In spite of these challenges, developing behavioral interviewing as a competitive advantage for your organization will allow your organization to become more effective at understanding the true capabilities of job candidates than your competitors.  This more effective business practice will, over time, improve the quality of your employee selection process and result in better business results. 

Let’s look more closely at a few of the techniques used in behavioral interviewing.

The premise of behavioral interviewing is that past performance in specific situations is the best predictor of performance in similar future situations.  It sounds simple.  The real challenge is that, nowadays, applicants will provide rehearsed answers to almost any question you throw at them.  However, applicants cannot fake answers to multiple questions, based on the competencies you select, regarding exactly how they handled specific situations in their previous experience.  Their answers to these behavioral questions are excellent predictors of how they will handle situations in your organization.

In terms of behavioral questions, the most common technique is to start any question with the words “Tell me about a time when…..”  This question format is asking for a specific instance when the candidate displayed some skill.  The first challenge is defining what skills, or competencies, are most important to predicting successful job performance.

To thoroughly assess a candidate’s skills, we should probably ask each candidate over a hundred questions.  If we tracked and analyzed that data over time, it would tell us that some of those questions are more predictive of successful job performance than others.  In order to avoid asking hundreds of questions, one of the key steps in behavioral interviewing is defining the skills that are most predictive of successful job performance.  When this is done effectively, we can then focus on only those questions that are most critical to predicting future behavior.

Another critical skill in behavioral interviewing, in my experience, is listening for a behavioral answer to your behavioral question.  When asked to describe a time when the candidate led a successful project, the candidate might say:

“I always do three things to make projects successful.  First, I set expectations up front on the time frames for tasks to be completed.  Second, I require weekly updates on any tasks that are behind schedule.  Finally, I dig in and work with
the team leaders to address those items that are behind schedule in order to get them back on track.”

Wow!
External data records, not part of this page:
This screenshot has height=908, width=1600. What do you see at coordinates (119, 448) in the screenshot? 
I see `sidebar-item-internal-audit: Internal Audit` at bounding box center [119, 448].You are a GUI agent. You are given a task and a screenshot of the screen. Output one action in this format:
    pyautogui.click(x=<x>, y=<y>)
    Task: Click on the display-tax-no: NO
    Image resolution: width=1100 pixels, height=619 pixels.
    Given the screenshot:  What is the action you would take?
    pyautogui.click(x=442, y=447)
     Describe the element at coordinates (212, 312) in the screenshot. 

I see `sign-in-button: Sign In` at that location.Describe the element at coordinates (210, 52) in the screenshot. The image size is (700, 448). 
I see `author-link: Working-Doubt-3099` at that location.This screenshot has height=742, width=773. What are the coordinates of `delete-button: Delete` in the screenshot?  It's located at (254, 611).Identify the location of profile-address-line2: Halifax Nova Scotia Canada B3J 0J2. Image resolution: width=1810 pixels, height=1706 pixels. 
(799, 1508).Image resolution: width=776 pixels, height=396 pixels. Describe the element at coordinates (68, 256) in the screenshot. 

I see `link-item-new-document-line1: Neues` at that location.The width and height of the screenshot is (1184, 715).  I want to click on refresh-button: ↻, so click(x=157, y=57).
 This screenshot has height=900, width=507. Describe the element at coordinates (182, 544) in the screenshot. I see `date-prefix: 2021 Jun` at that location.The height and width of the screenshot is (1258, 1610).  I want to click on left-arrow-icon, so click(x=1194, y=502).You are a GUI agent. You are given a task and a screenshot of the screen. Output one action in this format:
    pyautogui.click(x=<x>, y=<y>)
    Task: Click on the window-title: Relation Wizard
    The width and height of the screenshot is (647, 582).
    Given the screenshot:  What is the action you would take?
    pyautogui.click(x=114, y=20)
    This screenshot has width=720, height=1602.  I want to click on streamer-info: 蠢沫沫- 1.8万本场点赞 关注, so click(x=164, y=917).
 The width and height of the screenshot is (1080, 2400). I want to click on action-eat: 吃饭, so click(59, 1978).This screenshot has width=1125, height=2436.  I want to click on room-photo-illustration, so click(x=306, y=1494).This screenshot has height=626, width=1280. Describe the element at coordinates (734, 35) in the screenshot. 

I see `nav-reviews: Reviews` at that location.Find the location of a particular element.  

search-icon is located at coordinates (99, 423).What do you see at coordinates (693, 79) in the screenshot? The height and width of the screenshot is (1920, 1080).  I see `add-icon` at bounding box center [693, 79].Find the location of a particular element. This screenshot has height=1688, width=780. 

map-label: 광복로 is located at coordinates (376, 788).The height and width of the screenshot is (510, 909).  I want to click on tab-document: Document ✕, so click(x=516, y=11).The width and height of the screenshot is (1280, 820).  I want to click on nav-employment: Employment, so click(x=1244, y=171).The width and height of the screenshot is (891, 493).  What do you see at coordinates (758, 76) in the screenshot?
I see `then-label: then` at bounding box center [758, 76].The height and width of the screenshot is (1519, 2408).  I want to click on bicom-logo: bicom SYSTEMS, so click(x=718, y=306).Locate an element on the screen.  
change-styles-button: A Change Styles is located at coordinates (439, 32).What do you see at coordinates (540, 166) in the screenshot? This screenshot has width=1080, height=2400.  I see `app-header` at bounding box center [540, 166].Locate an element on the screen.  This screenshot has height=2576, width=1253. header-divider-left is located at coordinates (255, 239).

That impressive and detailed answer would indicate that this candidate has substantial experience managing successful projects.  This candidate would be highly desirable to most organizations with a need for a project manager.  However, the answer is not a behavioral answer that indicates what the candidate actually did in multiple specific situations.  With additional behavioral questions, we could quickly determine whether these skills were real or whether this candidate’s answer was a rehearsed interview answer. 

Behavioral interviewing is challenging, but, if done well and consistently, there is a substantial financial payoff.  Hewitt Associates, a Chicago area based consulting firm, estimates that the cost of white-collar employee turnover is 150% of the employee’s total compensation.  For an employee with $50,000 in total compensation, the cost to the company is $75,000 (150% of $50,000).  In order to avoid arguing over Hewitt’s data, let’s say the cost is half of that.  That means that each employee who leaves takes approximately $35,000 with him or her.  By investing in improving the quality of the employee selection process, organizations have received a substantial return on their investment by reducing their employee turnover.

In summary, experience is the key.  If you look for an experienced behavioral interviewing consultant to assist your organization in improving your employee selection process, you will see improved results quickly.  The key is to look for someone with substantial experience who understands the nuances of getting the most out of the behavioral interviewing process.  If you choose to implement behavioral interviewing on your own, know that, with diligence, skills will improve with experience and that the payoff will come over time.